The Quality and Outcomes Framework is too mechanistic

Lisa Hitchen

Friday, 23 November 2007

Targets used by GPs could mean that those worst off are getting worse health care, says doctors and researchers.

In today’s BMJ Dr Iona Heath, a GP in Caversham, London, and colleagues say the Quality and Outcomes Framework (QOF) is all about measuring treatment processes not clinically important outcomes.

Introduced in April 2004, the QOF allows practices to earn points for diseases that three-quarters of the UK population do not have, their analysis points out. This leads to every disease representation group desperate to get their condition inside the QOF so that their patients can benefit.

In the case of depression this has made things worse, they say with: ‘the imposition of standardised questionnaires and scoring systems [that] medicalise distress and unhappiness. Authentic dialogue between doctor and patient is disrupted and many doctors feel fundamentally compromised.’

Both innovation and thinking around the individual needs of patients become reduced through QOF with its: ‘mechanistic blanket management strategies,’ they say. This can lead to harm with a focus on points and income rather than the actual patient. For example with age not being considered in the framework’s hypertension targets, GPs might overtreat older people, leading to faints, falls and fractures.

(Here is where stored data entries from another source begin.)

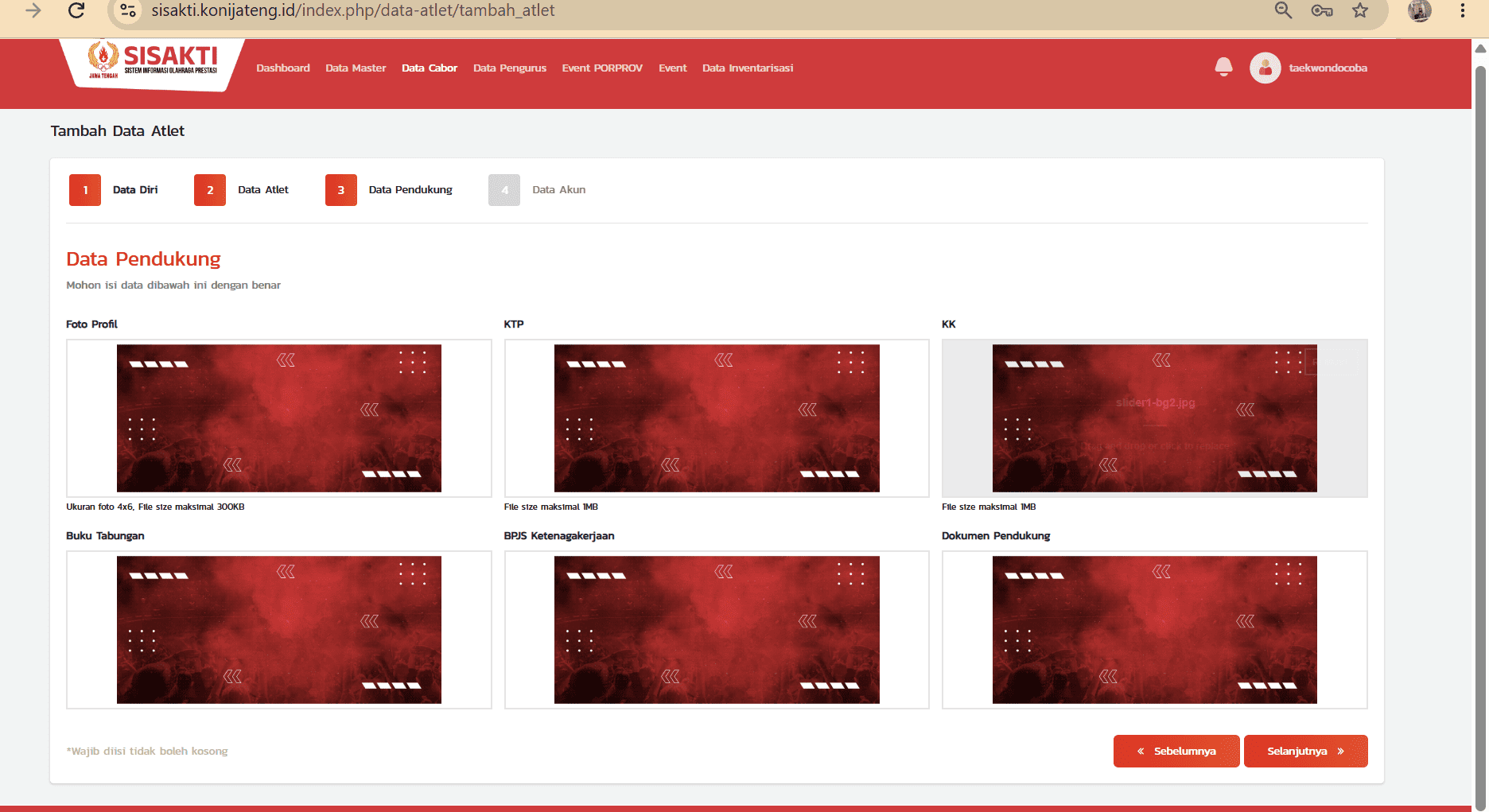Click the SISAKTI logo

[153, 62]
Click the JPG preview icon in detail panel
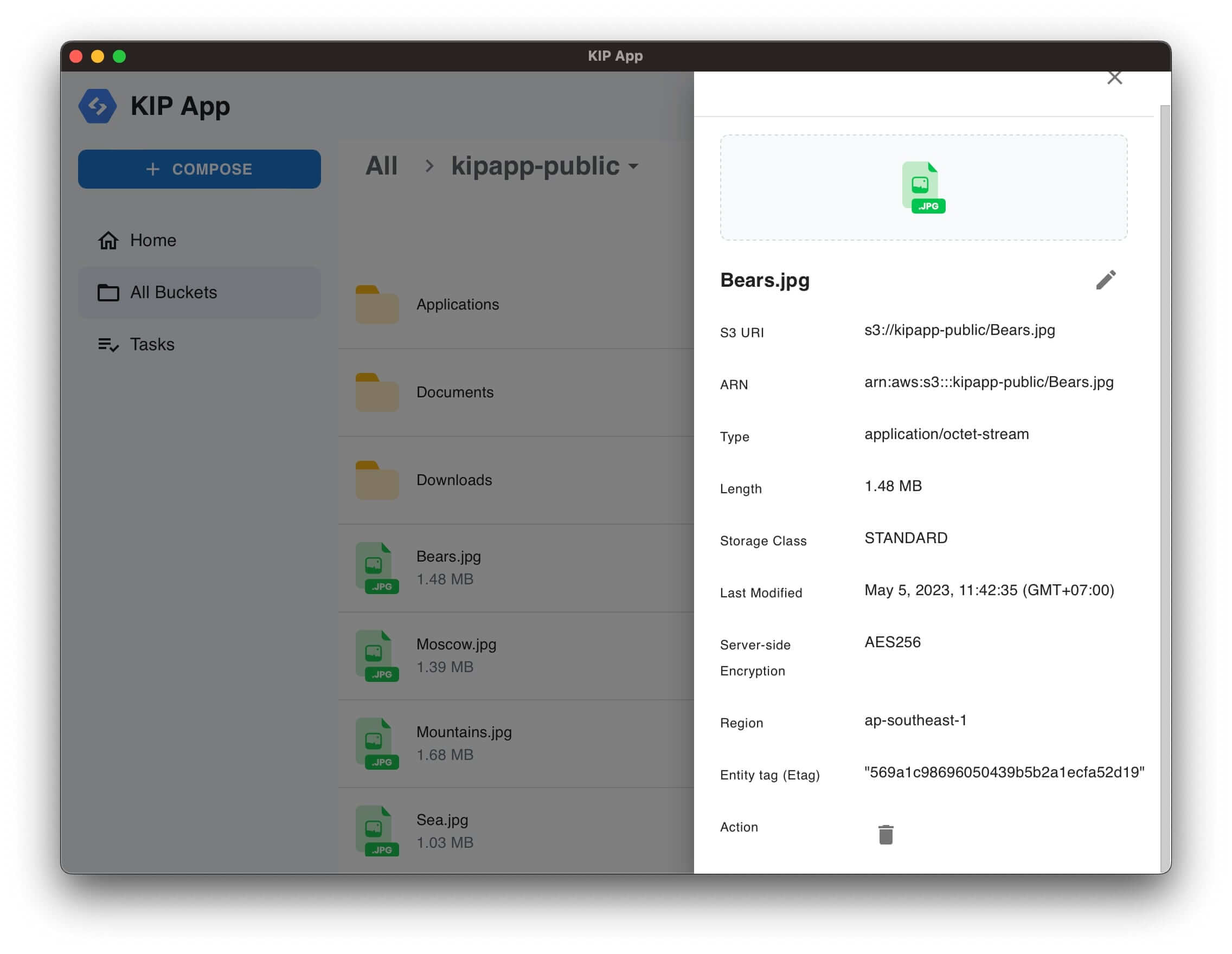Viewport: 1232px width, 954px height. point(922,187)
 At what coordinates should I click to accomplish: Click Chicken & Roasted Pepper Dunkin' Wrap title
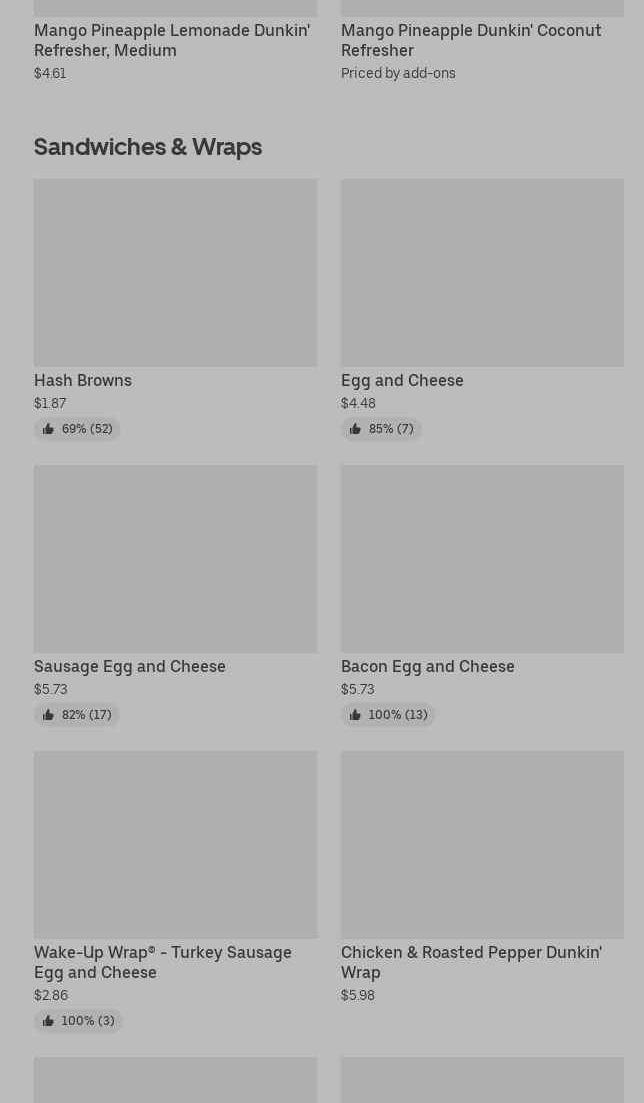470,962
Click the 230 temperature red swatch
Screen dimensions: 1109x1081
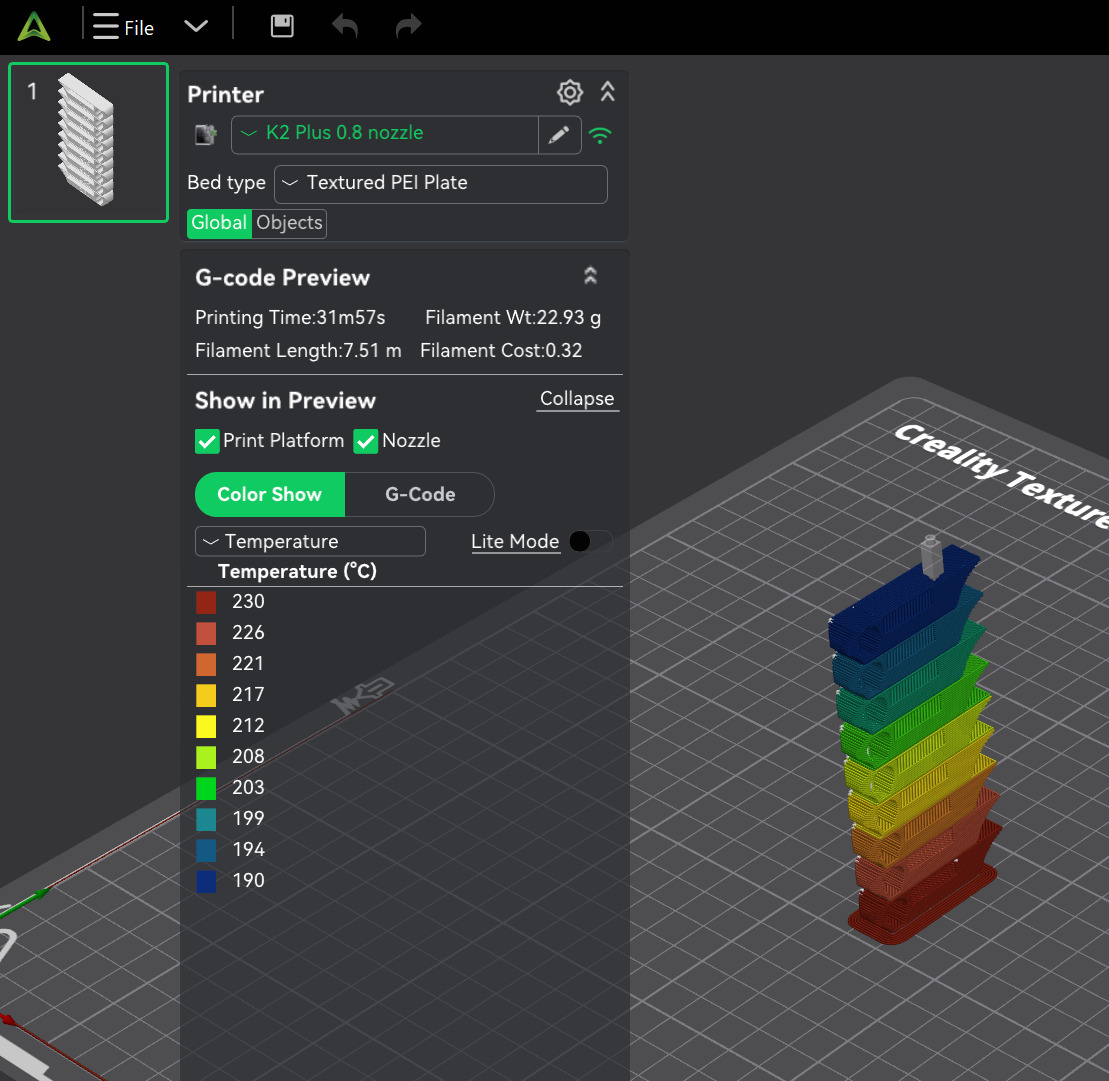click(206, 602)
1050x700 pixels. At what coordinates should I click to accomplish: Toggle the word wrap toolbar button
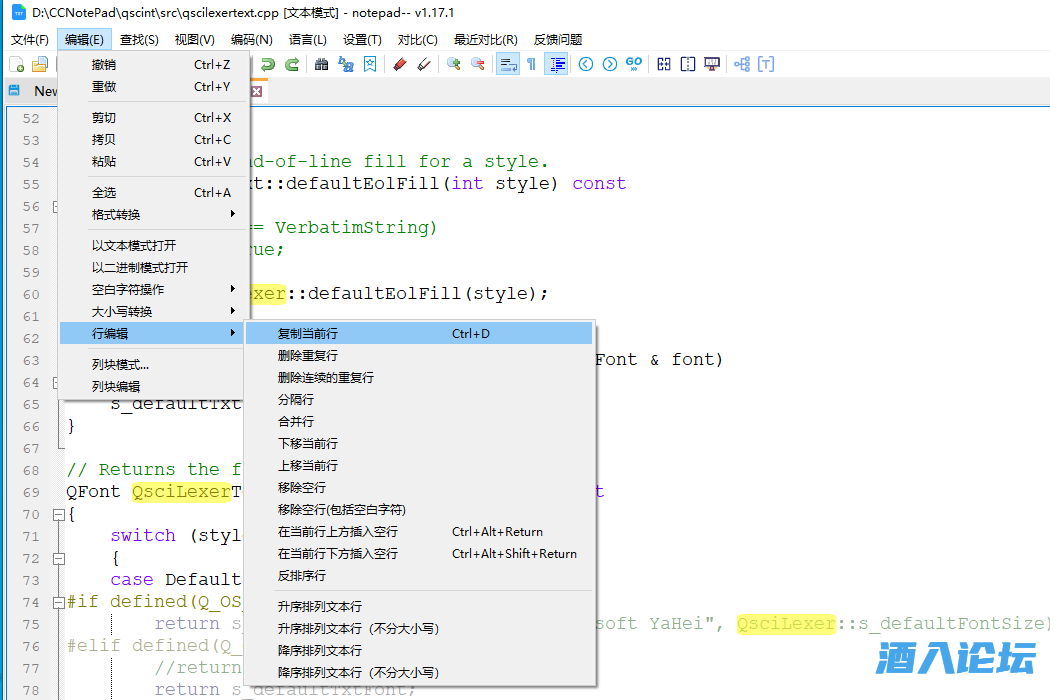tap(508, 64)
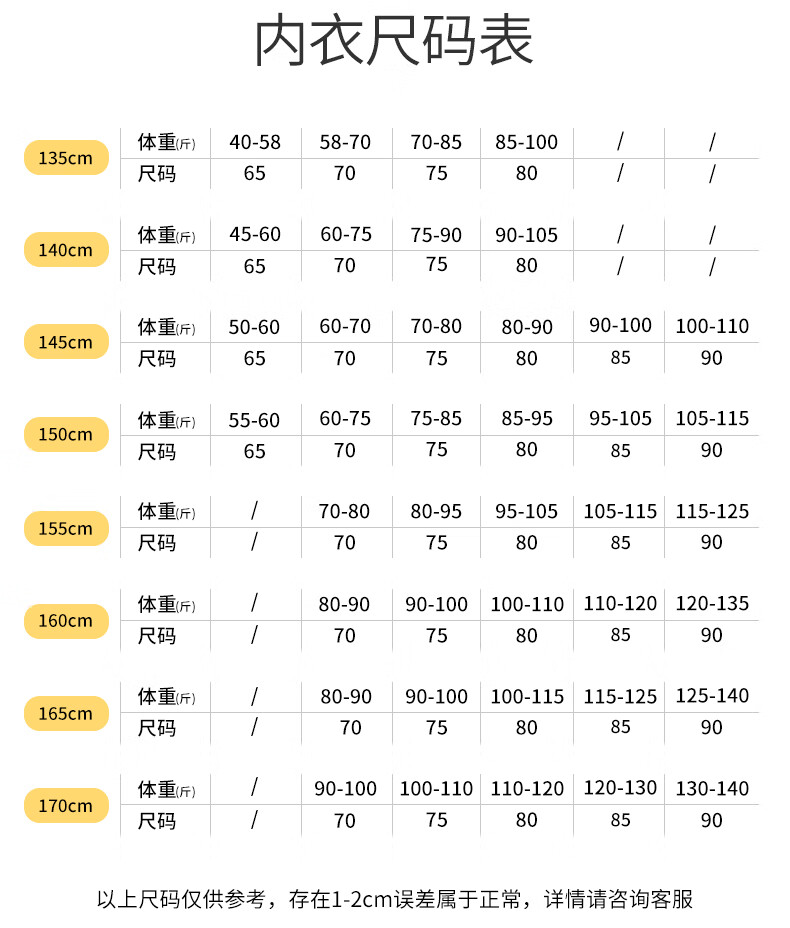Click the 170cm height badge
The width and height of the screenshot is (790, 928).
(x=66, y=805)
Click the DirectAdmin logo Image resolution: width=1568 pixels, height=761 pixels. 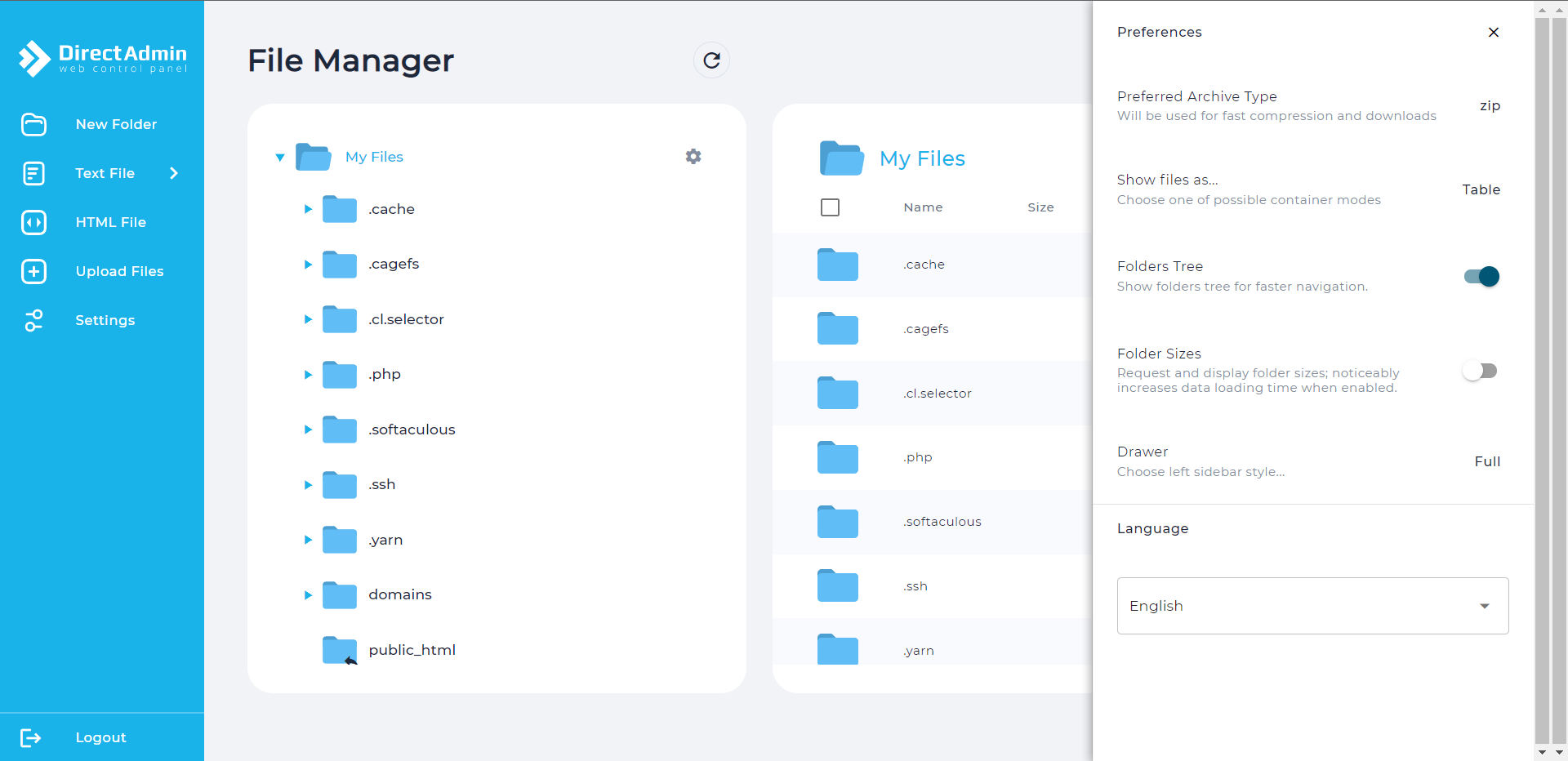pyautogui.click(x=103, y=59)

The QOF was supposed to help reduce health inequalities but it could work the other way. One reason is that those who are poor, with multiple comorbidities, are more likely to be listed as exceptions from its payments. As financial incentives target care away from such patients, they are likely to get lower levels of care.

And doctors will have to work harder to get such people to reach targets as they tend to have worse health. This means that working in areas of social deprivation is less financially desirable to GPs.

What is needed is to translate the increase in process to: ‘tangible outcomes, such as diabetes complication rates or incidence of myocardial infarction,’ Without this the framework’s benefits and cost effectiveness cannot be estimated, they conclude.

But Dr Laurence Buckman, chairman of the BMA’s General Practitioners Committee points out: ‘The QOF is only part of the way GPs care for their patients. General practice includes many aspects of personal care which are not measurable and therefore not part of the QOF. That is why basic funding for practices, the Global Sum, must be sufficient to recognise the needs of all types of patients including those in the most needy areas.’